Planned infill stop in Fremont, California

Irvington is a planned Bay Area Rapid Transit (BART) infill station in the Irvington District of Fremont, California. As of November 2023, estimates from the city anticipated construction to begin in mid-2026, with the station opening for service in 2031.

==History==

The station has been planned since it was studied as part of the Warm Springs extension in 1979, and its construction was approved by the BART board in 1992.

The Warm Springs extension began construction through the Irvington District in 2009, to connect Fremont and Warm Springs. The proposed station at the center of Irvington, once considered optional, was part of the extension. However funding for construction of the station fell through. The station had been envisioned for completion in 2015. Provisions for personnel access and preliminary foundation work were included when track was laid through the site.

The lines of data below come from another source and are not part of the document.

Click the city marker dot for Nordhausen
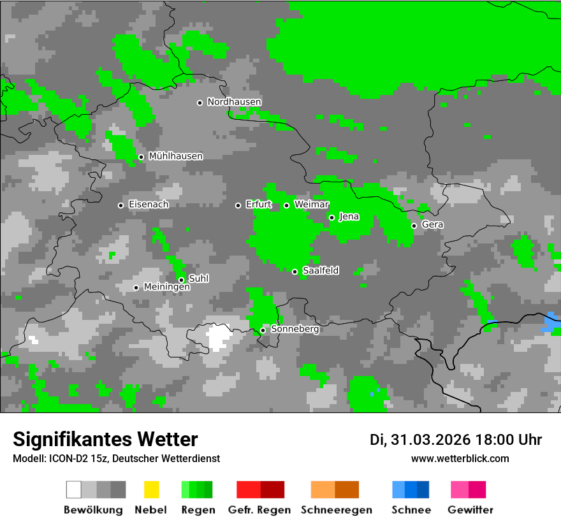point(200,103)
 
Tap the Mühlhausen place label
point(175,156)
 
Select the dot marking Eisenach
point(120,205)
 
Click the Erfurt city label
point(258,205)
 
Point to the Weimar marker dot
point(286,205)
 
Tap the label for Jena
point(349,217)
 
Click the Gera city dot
point(414,226)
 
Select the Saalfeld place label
point(321,271)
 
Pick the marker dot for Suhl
point(181,280)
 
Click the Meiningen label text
point(166,287)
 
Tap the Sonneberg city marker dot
point(263,330)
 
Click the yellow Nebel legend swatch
point(151,489)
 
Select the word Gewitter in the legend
point(470,510)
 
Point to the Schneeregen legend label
point(336,510)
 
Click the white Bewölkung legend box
point(74,489)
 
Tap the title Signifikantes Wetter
point(105,439)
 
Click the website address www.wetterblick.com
point(460,458)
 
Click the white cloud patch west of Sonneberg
point(218,336)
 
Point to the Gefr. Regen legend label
point(259,510)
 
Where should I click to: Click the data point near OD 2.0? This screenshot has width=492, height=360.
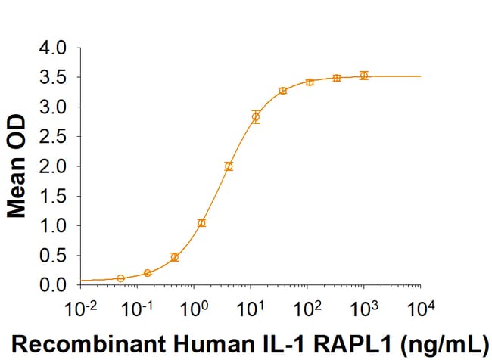click(x=229, y=166)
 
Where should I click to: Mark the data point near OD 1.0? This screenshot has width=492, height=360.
click(x=201, y=222)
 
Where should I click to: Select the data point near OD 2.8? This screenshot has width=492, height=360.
click(x=256, y=116)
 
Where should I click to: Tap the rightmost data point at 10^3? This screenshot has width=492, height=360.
click(x=364, y=76)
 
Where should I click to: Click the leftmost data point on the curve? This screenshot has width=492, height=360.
click(x=120, y=278)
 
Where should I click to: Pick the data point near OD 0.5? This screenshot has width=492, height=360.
click(x=175, y=257)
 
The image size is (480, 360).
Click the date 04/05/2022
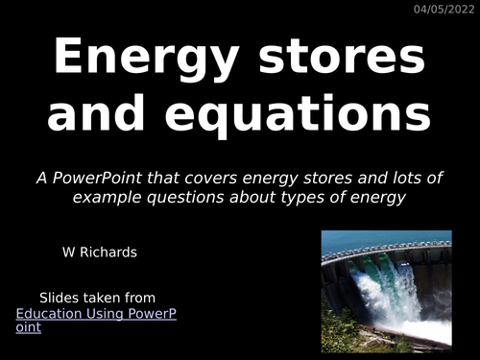pyautogui.click(x=444, y=10)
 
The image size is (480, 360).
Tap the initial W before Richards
pyautogui.click(x=68, y=253)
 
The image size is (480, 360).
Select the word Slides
pyautogui.click(x=60, y=298)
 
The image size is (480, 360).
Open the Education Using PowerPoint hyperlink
pyautogui.click(x=96, y=313)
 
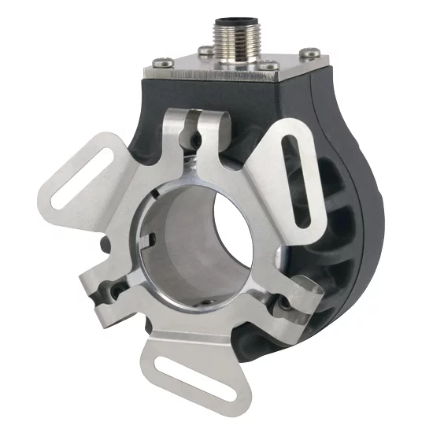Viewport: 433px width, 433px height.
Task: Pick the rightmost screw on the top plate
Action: (312, 54)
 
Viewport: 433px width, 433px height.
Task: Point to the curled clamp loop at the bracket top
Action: (202, 122)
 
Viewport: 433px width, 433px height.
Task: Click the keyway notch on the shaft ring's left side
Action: (147, 236)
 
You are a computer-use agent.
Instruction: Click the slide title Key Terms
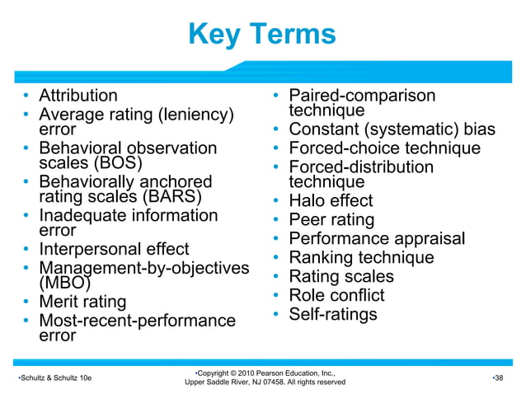pyautogui.click(x=262, y=35)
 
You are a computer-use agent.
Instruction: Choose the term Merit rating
pyautogui.click(x=82, y=302)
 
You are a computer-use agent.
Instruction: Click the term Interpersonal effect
pyautogui.click(x=114, y=249)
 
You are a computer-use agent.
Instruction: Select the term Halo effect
pyautogui.click(x=330, y=201)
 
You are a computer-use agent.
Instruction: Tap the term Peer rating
pyautogui.click(x=331, y=220)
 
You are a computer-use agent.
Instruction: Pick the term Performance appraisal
pyautogui.click(x=377, y=239)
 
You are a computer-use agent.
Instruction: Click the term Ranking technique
pyautogui.click(x=361, y=258)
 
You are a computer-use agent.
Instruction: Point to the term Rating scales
pyautogui.click(x=341, y=277)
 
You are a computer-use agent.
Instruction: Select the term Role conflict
pyautogui.click(x=336, y=295)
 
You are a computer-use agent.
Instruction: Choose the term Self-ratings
pyautogui.click(x=332, y=314)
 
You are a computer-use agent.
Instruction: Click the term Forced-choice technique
pyautogui.click(x=384, y=148)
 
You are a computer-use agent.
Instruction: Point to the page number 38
pyautogui.click(x=497, y=378)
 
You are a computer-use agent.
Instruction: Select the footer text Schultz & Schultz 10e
pyautogui.click(x=54, y=378)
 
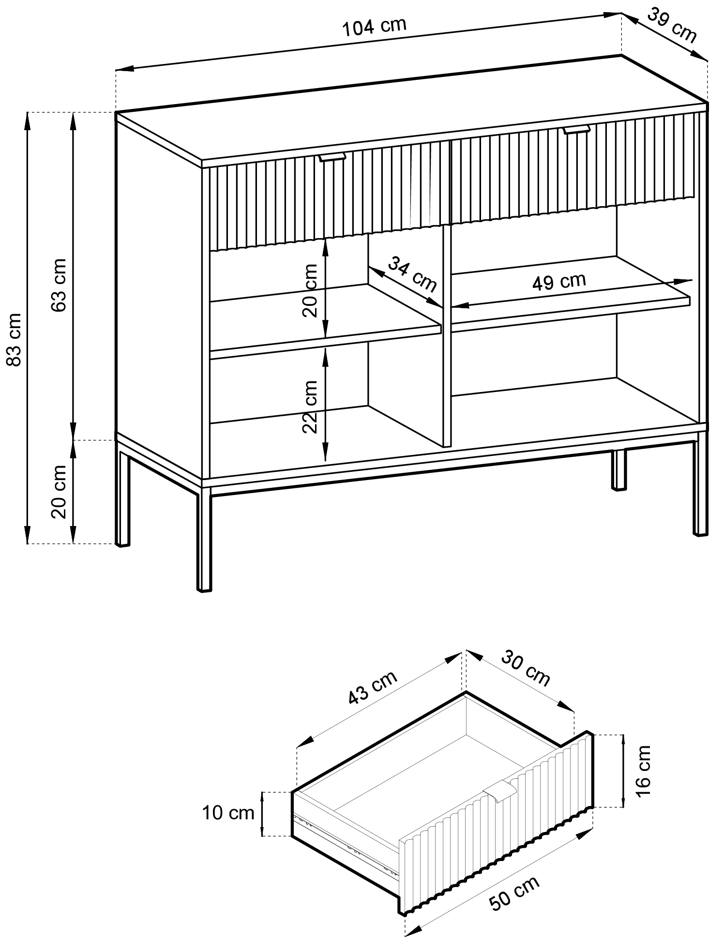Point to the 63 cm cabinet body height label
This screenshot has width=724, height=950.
(59, 285)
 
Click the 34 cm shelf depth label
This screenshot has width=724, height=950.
(412, 274)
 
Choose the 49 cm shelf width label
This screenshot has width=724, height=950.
(558, 281)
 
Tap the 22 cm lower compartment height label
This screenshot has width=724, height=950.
(310, 407)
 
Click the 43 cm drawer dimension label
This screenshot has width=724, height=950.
(373, 687)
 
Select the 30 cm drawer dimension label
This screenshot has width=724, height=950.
(526, 669)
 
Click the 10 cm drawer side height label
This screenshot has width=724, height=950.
(228, 813)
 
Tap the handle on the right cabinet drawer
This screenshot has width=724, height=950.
(576, 129)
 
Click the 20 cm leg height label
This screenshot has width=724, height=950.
(59, 492)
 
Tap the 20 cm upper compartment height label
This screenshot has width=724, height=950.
(310, 290)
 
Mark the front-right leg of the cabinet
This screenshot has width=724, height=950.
(700, 484)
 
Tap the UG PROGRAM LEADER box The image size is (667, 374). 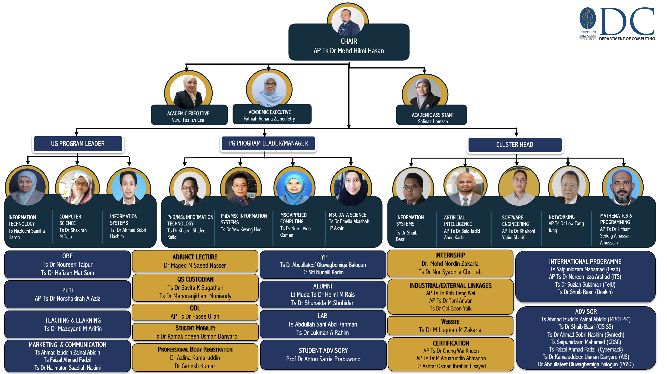point(78,144)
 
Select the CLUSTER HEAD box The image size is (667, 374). point(514,145)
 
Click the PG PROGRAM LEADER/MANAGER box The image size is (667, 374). point(268,143)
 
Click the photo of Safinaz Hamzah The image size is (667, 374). point(424,93)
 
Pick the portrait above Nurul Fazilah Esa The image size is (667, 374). point(188,92)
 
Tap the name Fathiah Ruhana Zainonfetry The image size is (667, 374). point(269,119)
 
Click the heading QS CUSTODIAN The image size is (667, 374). point(195,279)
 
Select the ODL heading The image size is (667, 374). point(195,308)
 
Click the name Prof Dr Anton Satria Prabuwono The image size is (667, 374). point(323,359)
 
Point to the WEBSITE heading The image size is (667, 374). point(450,322)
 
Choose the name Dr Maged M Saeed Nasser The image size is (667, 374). point(195,266)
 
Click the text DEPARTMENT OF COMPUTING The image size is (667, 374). point(627,39)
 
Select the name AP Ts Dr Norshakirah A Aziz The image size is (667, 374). point(68,299)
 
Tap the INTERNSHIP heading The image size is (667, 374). point(450,255)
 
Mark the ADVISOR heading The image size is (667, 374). point(586,312)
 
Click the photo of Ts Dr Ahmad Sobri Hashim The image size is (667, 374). point(129,187)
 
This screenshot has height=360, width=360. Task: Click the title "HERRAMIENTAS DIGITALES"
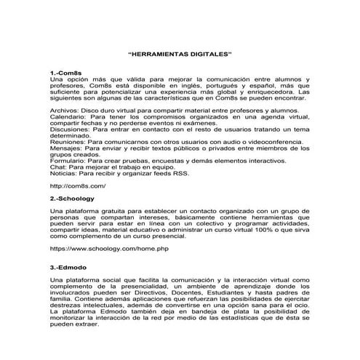179,55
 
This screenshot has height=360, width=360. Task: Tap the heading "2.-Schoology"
71,197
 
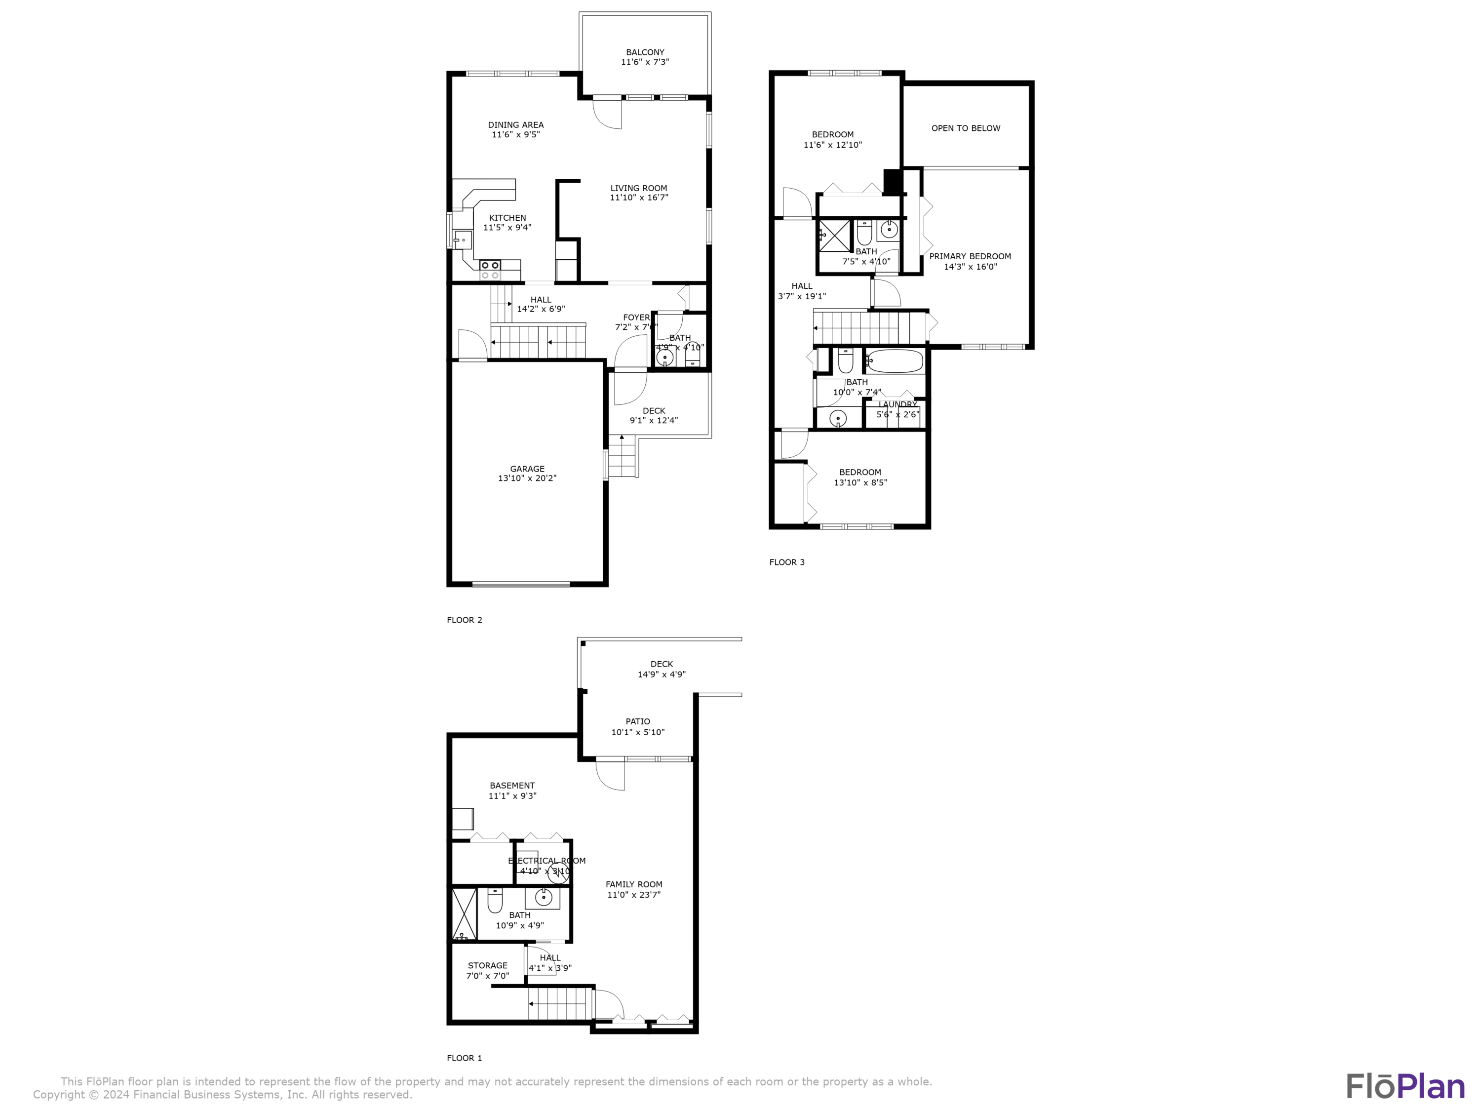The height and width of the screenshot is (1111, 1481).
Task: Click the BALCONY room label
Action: point(645,52)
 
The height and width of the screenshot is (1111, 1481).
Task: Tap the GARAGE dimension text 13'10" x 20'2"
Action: point(527,478)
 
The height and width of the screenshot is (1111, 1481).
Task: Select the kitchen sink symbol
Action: point(463,239)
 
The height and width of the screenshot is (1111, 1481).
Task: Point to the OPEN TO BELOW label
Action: point(966,128)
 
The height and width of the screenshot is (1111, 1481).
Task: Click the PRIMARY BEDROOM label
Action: point(970,256)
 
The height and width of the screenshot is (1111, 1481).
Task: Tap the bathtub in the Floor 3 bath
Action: point(895,361)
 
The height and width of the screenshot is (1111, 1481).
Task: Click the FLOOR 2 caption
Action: point(464,620)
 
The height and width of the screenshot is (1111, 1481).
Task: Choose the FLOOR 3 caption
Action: point(787,562)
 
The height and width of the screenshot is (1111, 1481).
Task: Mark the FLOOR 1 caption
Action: point(464,1058)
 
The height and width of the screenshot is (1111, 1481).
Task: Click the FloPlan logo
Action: point(1404,1086)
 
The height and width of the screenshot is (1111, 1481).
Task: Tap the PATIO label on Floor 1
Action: point(637,721)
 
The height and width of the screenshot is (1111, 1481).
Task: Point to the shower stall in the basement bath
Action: point(464,913)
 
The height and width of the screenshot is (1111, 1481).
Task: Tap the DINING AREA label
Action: point(515,124)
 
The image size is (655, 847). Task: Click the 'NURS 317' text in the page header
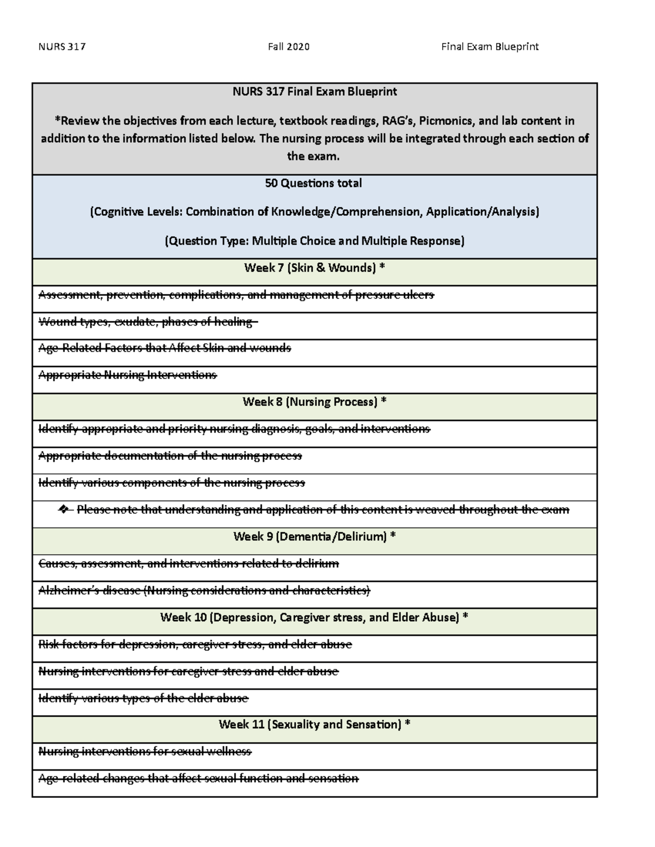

The city of Fremont had planned to finance the $140 million station through redevelopment agency bonds in 2009, but the bonds were cancelled when the California State Legislature abolished the redevelopment agency. In 2014, Measure BB and the Alameda County Transportation Expenditure Plan received voter approval with $120 million listed for the Irvington BART station that was contingent on full definition of the capital project and its inclusion in a future Capital Improvement Program. A reevaluation of the environmental impact study was undertaken by the city in 2017.

The BART Board of Directors confirmed they had voted to authorize the Irvington station in August 2019, with construction to start in August 2022 and complete by August 2026. As of November 2023, the start of construction was pushed back to mid-2026 and the station opening to 2031.